Helping people with computers... one answer at a time.

It's surprisingly difficult to tell with certainty when a web page was written. There are some clues we can gather that might help - a little.

How do I find out what date a website or any thing on Google is written. Many times I look at Google to find websites but can never find out when a particular website is written.

In an absolute sense: you don't. Surprising as it might seem, that kind of information actually doesn't exist. There's no place, no standard, no way to absolutely, positively say that this web page was written on this or that date.

However.

While not absolute, and not 100% reliable, there are clues.

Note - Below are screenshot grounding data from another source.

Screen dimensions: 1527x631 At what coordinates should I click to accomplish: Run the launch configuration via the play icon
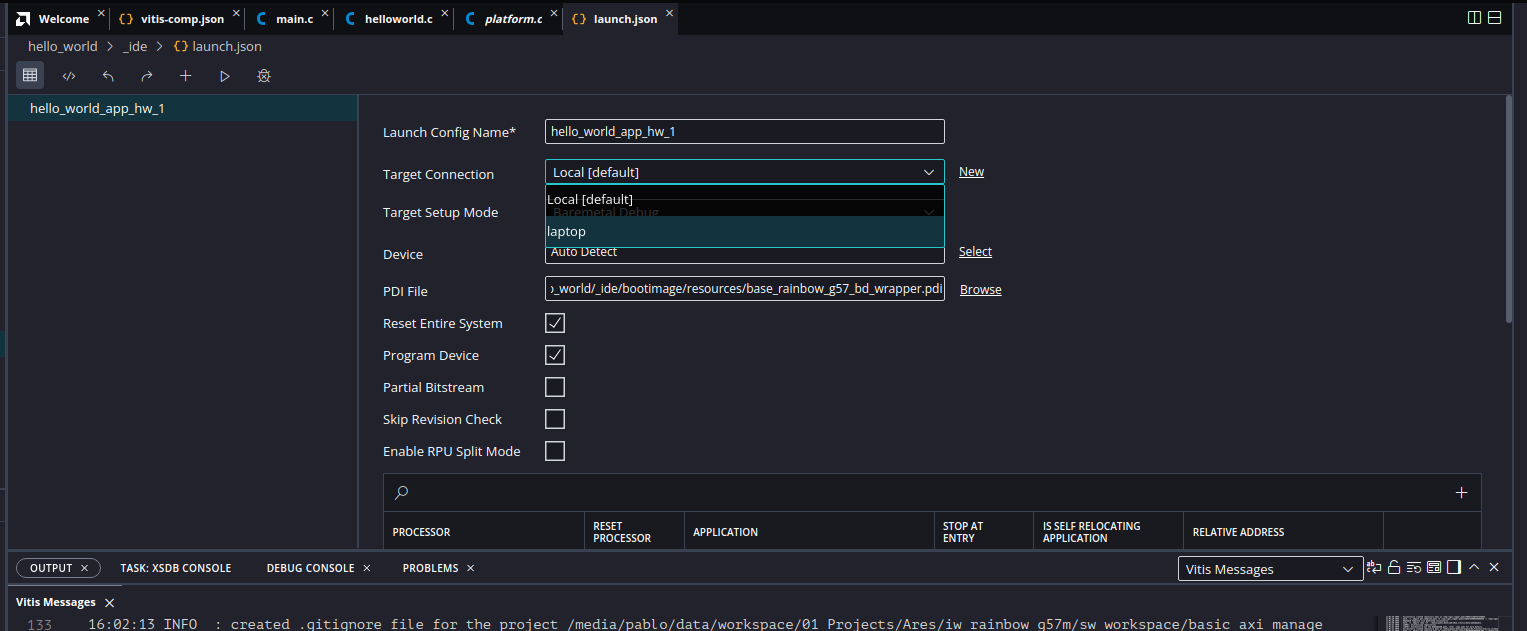pyautogui.click(x=224, y=75)
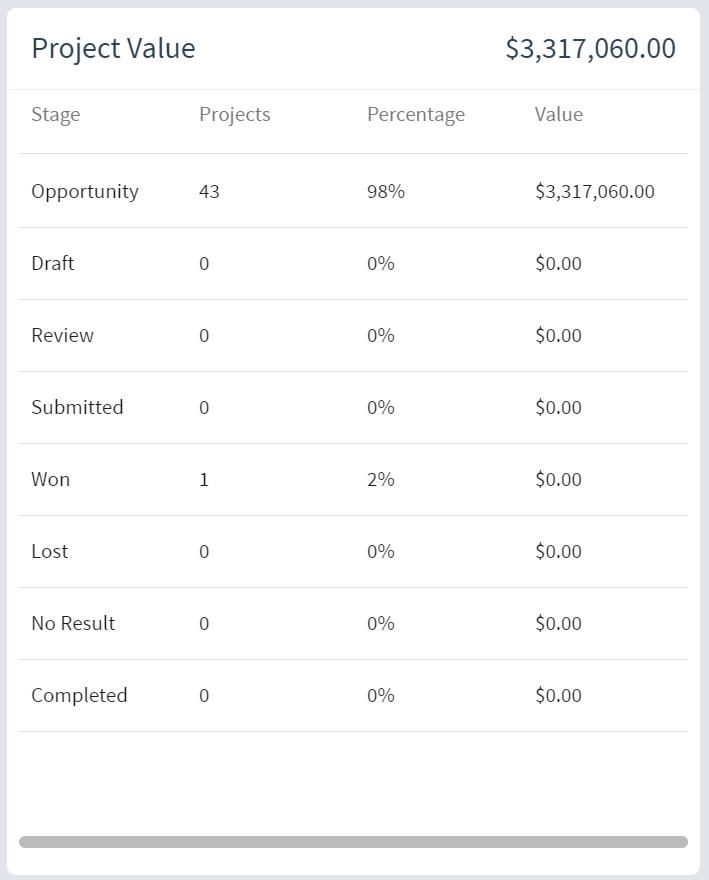Image resolution: width=709 pixels, height=880 pixels.
Task: Open the Won stage row
Action: click(51, 480)
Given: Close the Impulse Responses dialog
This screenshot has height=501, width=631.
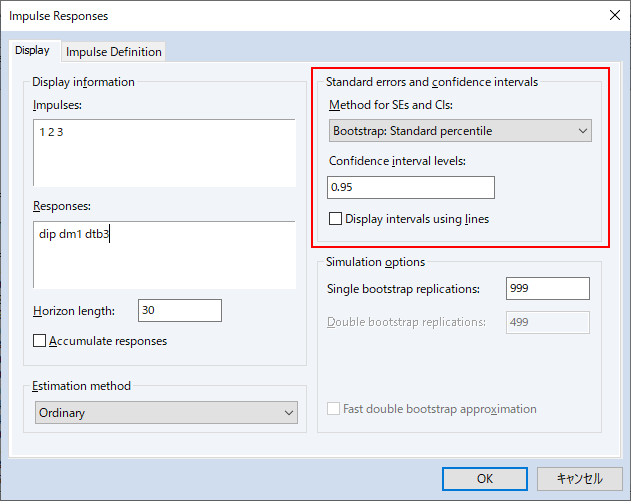Looking at the screenshot, I should (x=615, y=15).
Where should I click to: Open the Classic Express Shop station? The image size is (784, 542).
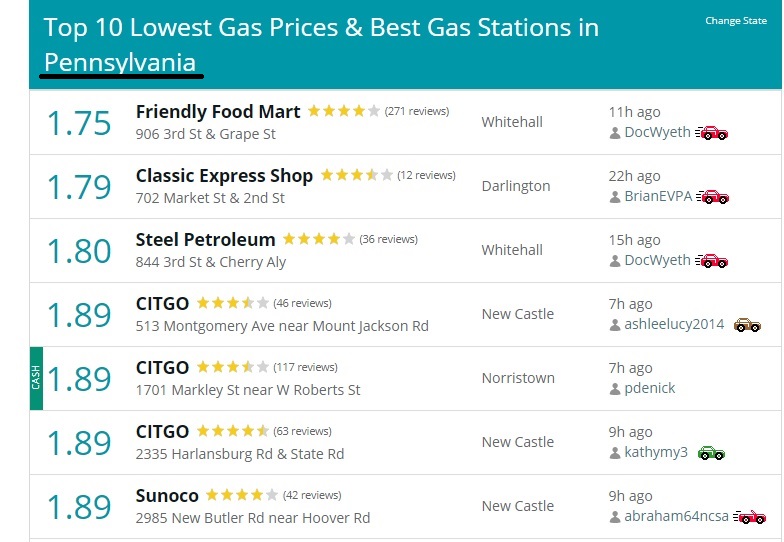pos(224,176)
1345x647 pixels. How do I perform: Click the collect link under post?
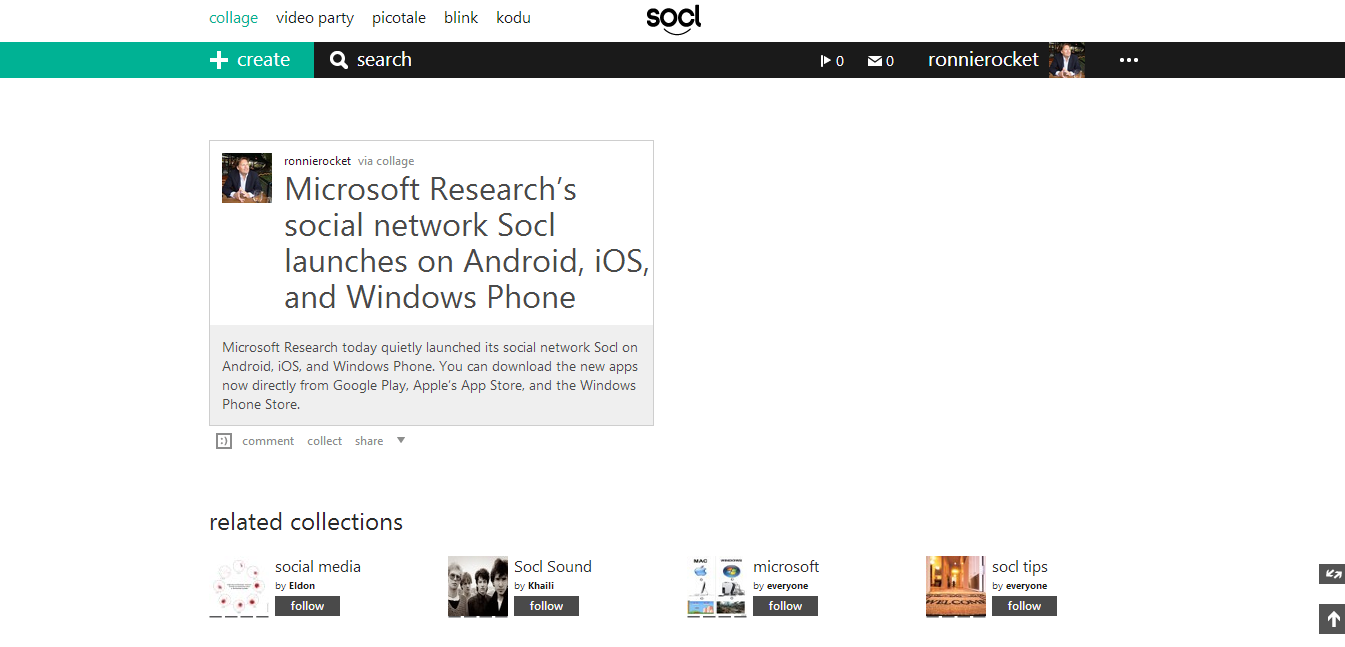point(324,441)
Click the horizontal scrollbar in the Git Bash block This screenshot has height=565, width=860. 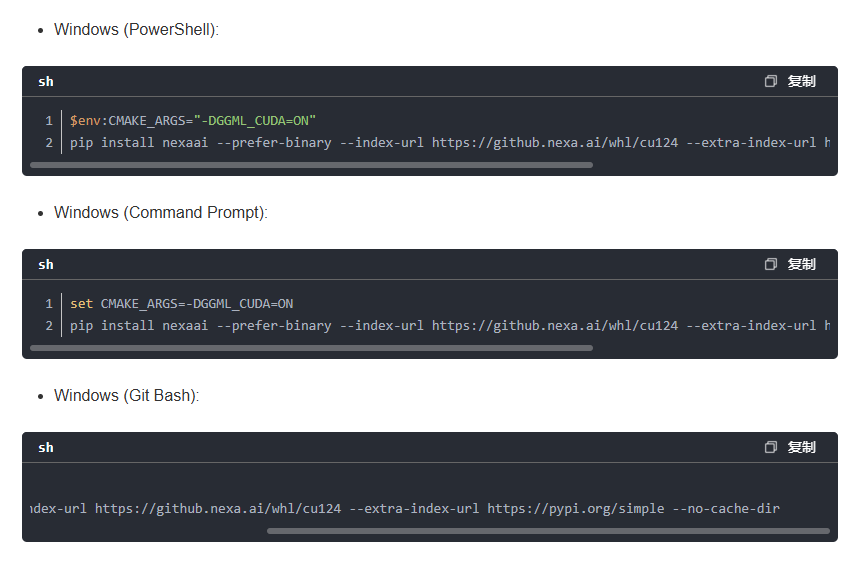pyautogui.click(x=547, y=531)
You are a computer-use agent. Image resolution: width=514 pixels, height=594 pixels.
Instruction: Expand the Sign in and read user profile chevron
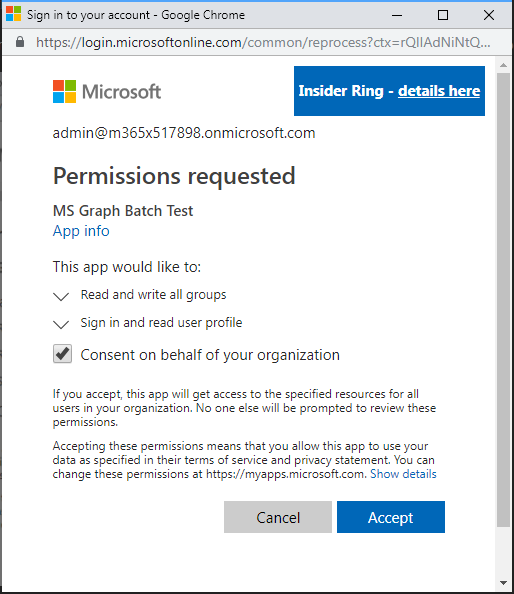tap(61, 324)
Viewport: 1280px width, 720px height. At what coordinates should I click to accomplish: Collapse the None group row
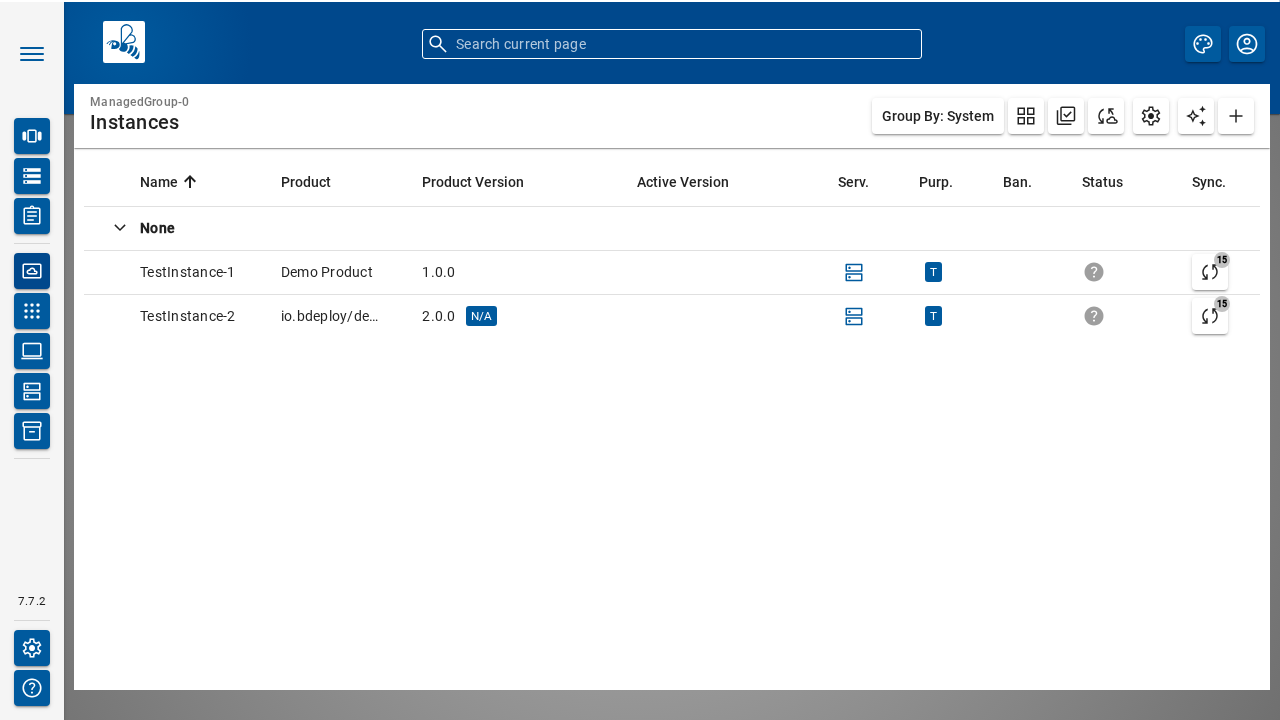(x=120, y=228)
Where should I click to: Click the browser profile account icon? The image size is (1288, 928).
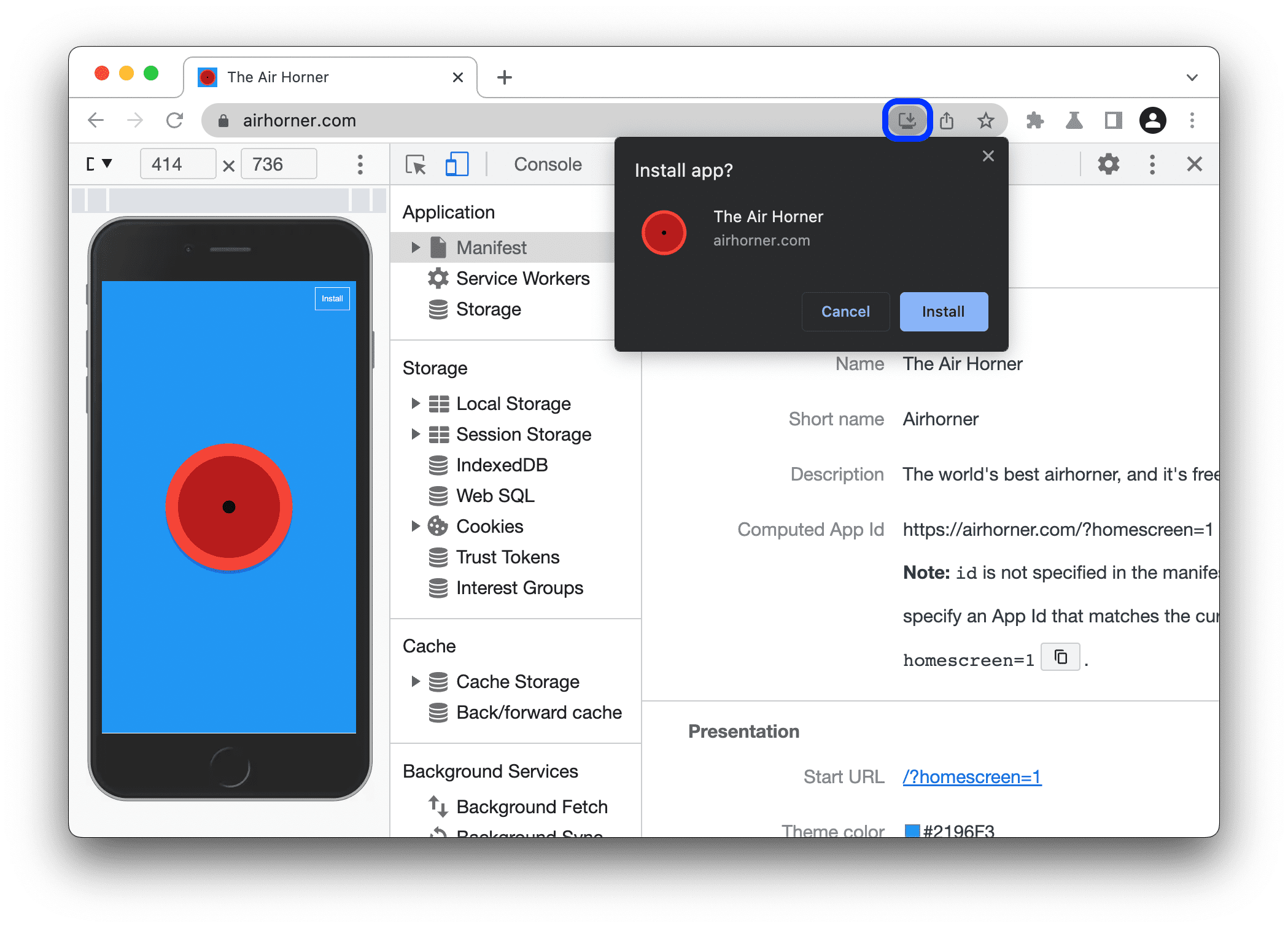[x=1153, y=119]
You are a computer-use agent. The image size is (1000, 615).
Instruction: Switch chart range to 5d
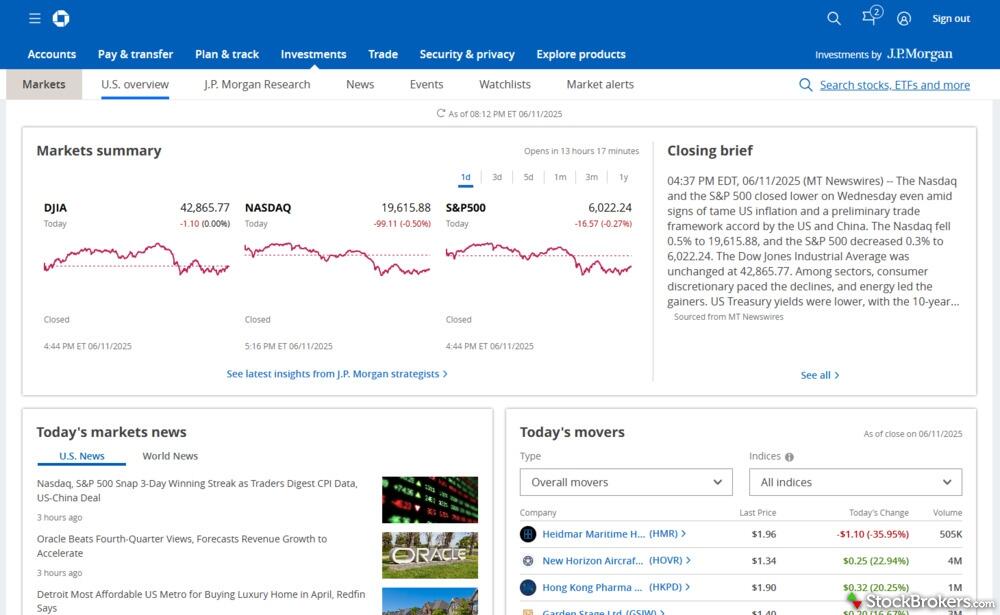point(528,177)
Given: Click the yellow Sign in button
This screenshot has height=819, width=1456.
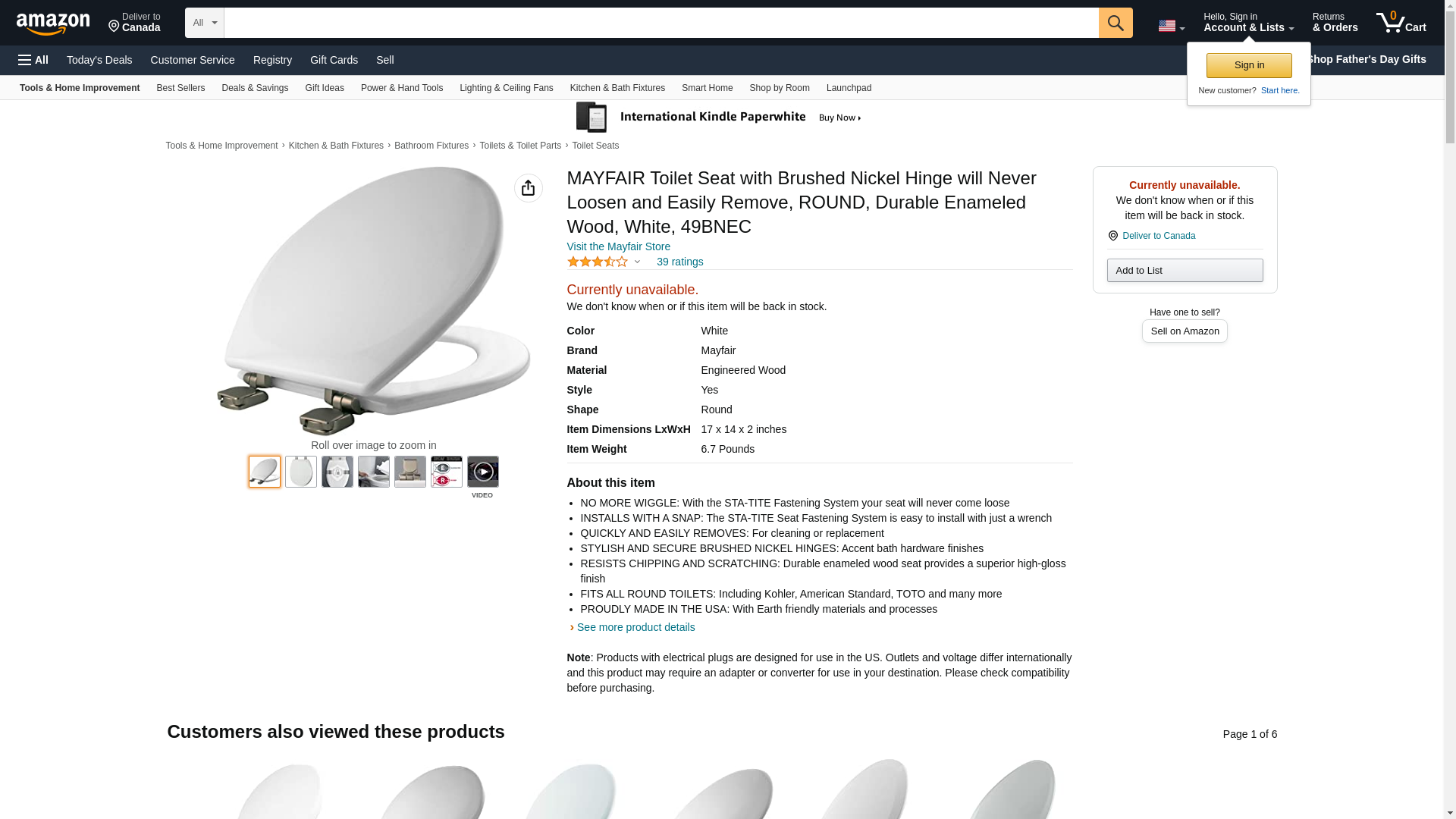Looking at the screenshot, I should [x=1248, y=65].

Let's look at what some of those are.

Definitions

First, I do need to be clear that Google has nothing, really, to do with this. It's just a way for you to find websites and web pages, and doesn't really factor into the "when was it written" question. So I'm explicitly not going to be talking about Google - or any search engine - at all.

"There's no definitive way to determine when a web page - or its content - was created."

Second, what we really care about here are not web sites, but web pages. A site may itself have a creation date, but in reality what we typically care about is the recency of a particular web page we're looking at.

The Best Source: The Page Itself

As silly as it sounds, the most authoritative source for the date of a web page is the web page itself. By this I mean that many pages include an "updated" or "posted" date somewhere on the page. Even here on Ask Leo! you'll see dates on all the articles:

Dates on Pages

In this example you'll see two: I place the most current "posted" date near the bottom of the article, below the related links.

The second is a reflection of the fact that the article I chose as my example had a major rewrite. So I choose to place the date of the rewrite as the posted date (highlighted here in the lower, red oval), and then include an explanatory statement about the rewrite, including its original date (in the upper, green oval).

There are, unfortunately, a bunch of problems with this:

  • I could lie. There's nothing that forces these dates to be accurate.

  • There's no standard location. Look above or below the main content of web pages, or perhaps in the web page footer, for the most common locations.

  • They may not be there at all.

But in general, if the site takes the time to post a date with their content, that's where I'd head.

HTTP Headers

What most people want is some kind of magic date information that's somehow within the web page information - it must be there, we just can't see it.

Well, there is always a date returned, but it's not the date we want. When an HTTP request returns a web page the date that the response was generated is included. This is not the date of the page, it's (roughly) the date you requested the page.

Not helpful.

There is sometimes an additional date returned called "Last Modified", which is intended to reflect the date that the page being requested was last altered.

Once again, there are several problems with this approach:

  • It's not required. In fact, in researching this issue, I note that my server does not send Last Modified information when you fetch a page.

  • There's no standard as to exactly what it means.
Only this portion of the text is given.